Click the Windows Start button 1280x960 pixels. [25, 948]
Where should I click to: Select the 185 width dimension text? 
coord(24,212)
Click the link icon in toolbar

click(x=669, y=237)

| What needs to be done |
Transcribe the full listing above without leaving anything out.

| Answer section |
Click the Windows Start button 1280x960 pixels. [25, 948]
Where should I click to: Select the 185 width dimension text? 
coord(24,212)
Click the link icon in toolbar

click(x=669, y=237)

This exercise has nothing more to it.